ACTIVITIES ::
A. From the passage on mark-to-market accounting, write out the portion that begins at the words "FASB is expected" and stops after the words "as toxic assets.".
B. Answer these questions from the passage on mark-to-market accounting:
(i) On what date was FASB chairman Robert Herz roughed up by lawmakers?
(ii) What position does James Paulsen hold, and at which firm?
(iii) What company did Franklin Raines formerly lead as chief executive?

QUOTED PASSAGE ::
━━━━━━━━━━━━━━━━━━━━
FASB moved with breakneck speed to consider the rule change after its chairman, Robert Herz, was roughed up by lawmakers on March 12 and warned that Congress could impose new rules if he wasn't willing to do so. Democrats, led by Massachusetts Rep. Barney Frank, the chairman of the House Financial Services Committee, insisted on the change.
FASB is expected to relax mark-to-market rules, sometimes called fair-value accounting, to recognize the maturity value of the mortgage securities often referred to as toxic assets.
Supporters think this will provide a tremendous boost to banks and ease the economic crisis.
"I think change in mark-to-market (rules) would make a big difference. If there's a bottom spotted on the economy, then the banking thing goes away. As soon as Wall Street sees a bottom, then you can make accurate forecasts. When you can do that, the banking crisis ends," said James Paulsen, chief investment strategist for Wells Capital Management, a subsidiary of Wells Fargo. "That's equivalent to a huge toxic asset (being lifted) because you bring private investors back in."
Other supporters, such as investment analyst Ed Yardeni, call the change long overdue.
"I fully agree with investors who insist that mark-to-market is necessary for honest accounting. However, it makes no sense to require financial firms to raise capital just because the values of their assets have been temporarily depressed by a financial crisis," Yardeni wrote this week in a research note.
The rule change could allow banks to use one accounting standard for what it reports to the SEC, whose mandate is investor protection, and a more relaxed standard for reporting to banking regulators. That would ease the demand on banks to raise more capital in a distressed environment.
Critics think the change would allow banks to cook their books by hiding their truly bad assets behind longer maturity dates.
"The biggest problem with mark-to-market isn't mark-to-market, it's what part of the balance sheet is mark-to-market and what part is not," said Franklin Raines, the former chief executive of mortgage-finance giant Fannie Mae. If FASB relaxes the rule for distressed bank assets, he said, "You have got a distortion in the balance sheet that nobody can understand."
━━━━━━━━━━━━━━━━━━━━
DATA SECTION ::
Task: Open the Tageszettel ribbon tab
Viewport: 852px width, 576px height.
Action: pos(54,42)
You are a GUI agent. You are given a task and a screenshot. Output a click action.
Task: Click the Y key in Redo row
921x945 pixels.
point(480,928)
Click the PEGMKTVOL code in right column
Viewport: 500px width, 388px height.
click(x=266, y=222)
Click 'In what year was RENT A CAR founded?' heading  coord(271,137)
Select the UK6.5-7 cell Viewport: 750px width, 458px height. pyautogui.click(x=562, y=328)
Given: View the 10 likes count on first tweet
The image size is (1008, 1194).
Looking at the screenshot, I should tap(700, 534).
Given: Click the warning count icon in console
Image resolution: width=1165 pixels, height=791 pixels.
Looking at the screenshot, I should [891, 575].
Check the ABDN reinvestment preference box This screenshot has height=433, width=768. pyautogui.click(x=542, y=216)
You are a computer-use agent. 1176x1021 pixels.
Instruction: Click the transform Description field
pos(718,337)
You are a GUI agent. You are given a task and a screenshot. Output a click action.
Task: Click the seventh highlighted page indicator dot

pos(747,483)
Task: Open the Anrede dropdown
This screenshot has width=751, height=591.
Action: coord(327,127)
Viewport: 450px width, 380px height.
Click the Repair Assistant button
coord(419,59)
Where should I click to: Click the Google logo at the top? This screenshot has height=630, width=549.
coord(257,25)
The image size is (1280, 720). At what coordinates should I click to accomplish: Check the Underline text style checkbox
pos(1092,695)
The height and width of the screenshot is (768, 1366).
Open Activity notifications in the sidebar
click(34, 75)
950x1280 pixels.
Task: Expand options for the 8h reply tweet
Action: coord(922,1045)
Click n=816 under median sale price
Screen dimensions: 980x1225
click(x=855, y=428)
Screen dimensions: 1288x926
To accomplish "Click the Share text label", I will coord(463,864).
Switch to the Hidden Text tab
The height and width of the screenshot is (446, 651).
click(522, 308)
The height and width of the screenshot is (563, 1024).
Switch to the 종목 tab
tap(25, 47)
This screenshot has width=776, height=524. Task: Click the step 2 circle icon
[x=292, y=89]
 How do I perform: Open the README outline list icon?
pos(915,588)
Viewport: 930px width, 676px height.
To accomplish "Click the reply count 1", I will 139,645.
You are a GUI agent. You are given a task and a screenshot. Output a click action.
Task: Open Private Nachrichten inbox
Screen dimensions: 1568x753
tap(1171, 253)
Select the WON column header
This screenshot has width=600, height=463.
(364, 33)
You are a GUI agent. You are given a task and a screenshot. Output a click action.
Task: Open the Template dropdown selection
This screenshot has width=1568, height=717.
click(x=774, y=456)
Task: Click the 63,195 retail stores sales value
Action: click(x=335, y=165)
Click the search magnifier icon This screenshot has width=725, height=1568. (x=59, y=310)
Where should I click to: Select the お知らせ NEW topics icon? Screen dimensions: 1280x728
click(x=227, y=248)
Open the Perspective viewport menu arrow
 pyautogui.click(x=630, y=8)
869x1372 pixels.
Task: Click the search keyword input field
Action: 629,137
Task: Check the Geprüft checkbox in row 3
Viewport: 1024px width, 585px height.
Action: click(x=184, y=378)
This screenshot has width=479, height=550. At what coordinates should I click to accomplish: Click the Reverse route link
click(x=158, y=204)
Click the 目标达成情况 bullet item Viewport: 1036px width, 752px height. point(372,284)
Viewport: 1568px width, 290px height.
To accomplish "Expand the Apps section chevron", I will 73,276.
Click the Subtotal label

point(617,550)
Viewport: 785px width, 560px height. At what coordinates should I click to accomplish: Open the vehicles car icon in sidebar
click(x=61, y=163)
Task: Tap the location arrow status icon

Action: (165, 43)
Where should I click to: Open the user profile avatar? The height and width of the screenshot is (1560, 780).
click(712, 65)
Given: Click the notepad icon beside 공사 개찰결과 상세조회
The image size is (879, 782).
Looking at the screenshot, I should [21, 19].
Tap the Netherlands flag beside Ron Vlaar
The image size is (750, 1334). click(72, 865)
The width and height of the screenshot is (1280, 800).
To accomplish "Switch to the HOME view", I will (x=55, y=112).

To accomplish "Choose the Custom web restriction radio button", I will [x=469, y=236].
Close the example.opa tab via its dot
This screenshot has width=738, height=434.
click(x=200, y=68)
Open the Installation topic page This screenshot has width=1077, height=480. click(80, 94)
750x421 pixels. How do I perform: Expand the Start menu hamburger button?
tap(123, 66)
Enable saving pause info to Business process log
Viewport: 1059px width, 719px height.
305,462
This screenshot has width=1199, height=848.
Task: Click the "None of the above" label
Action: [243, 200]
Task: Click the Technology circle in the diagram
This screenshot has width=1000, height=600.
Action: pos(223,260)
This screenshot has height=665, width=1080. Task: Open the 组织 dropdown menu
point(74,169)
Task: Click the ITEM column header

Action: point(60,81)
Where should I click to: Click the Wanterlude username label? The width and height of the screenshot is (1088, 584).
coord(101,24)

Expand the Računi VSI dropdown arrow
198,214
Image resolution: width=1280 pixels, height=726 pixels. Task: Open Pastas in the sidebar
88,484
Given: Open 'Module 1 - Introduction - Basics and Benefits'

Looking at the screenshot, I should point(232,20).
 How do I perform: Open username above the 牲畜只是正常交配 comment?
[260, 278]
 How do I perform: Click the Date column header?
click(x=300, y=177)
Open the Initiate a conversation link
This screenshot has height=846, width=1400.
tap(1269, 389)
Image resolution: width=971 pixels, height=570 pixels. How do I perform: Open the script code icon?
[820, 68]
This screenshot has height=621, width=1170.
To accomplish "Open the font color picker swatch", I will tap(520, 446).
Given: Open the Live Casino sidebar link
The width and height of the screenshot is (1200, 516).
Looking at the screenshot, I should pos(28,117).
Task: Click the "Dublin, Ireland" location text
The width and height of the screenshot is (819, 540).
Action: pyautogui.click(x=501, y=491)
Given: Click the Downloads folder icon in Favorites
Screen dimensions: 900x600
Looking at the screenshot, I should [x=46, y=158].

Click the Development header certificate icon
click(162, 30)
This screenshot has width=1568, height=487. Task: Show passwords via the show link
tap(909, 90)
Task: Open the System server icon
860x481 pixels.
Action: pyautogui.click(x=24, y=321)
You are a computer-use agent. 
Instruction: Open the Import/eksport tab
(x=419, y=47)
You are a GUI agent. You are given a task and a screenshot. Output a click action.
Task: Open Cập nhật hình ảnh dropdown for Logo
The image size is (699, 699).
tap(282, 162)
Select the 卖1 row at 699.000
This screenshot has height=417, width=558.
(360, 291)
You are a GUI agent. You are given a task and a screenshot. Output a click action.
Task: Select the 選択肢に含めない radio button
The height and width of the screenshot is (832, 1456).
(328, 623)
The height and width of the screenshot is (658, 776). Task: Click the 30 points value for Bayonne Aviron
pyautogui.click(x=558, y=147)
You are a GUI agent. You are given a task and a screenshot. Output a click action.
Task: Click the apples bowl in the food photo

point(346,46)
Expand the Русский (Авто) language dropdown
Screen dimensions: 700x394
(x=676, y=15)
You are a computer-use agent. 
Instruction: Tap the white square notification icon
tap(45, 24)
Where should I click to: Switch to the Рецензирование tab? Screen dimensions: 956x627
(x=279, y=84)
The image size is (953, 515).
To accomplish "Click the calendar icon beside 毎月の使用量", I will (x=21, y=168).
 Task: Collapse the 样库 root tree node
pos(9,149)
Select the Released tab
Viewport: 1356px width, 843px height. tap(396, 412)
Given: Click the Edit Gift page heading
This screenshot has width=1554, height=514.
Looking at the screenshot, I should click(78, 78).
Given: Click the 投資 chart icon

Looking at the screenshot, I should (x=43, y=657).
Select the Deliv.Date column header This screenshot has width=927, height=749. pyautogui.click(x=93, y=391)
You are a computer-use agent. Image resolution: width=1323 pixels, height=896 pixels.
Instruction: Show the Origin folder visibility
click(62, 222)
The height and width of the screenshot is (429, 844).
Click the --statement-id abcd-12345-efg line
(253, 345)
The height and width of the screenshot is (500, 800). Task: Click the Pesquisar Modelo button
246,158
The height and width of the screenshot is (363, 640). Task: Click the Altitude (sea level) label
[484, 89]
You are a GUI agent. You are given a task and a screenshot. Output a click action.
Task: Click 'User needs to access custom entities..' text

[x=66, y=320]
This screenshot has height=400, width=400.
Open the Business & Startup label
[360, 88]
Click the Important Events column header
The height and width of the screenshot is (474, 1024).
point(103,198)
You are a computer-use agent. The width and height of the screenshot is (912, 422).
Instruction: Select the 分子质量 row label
━━━━━━━━━━━━━━━━━━━━
RESPONSE LIST ::
A.
FASB is expected to relax mark-to-market rules, sometimes called fair-value accounting, to recognize the maturity value of the mortgage securities often referred to as toxic assets.

B.
(i) March 12.
(ii) Chief investment strategist at Wells Capital Management, a subsidiary of Wells Fargo.
(iii) Fannie Mae.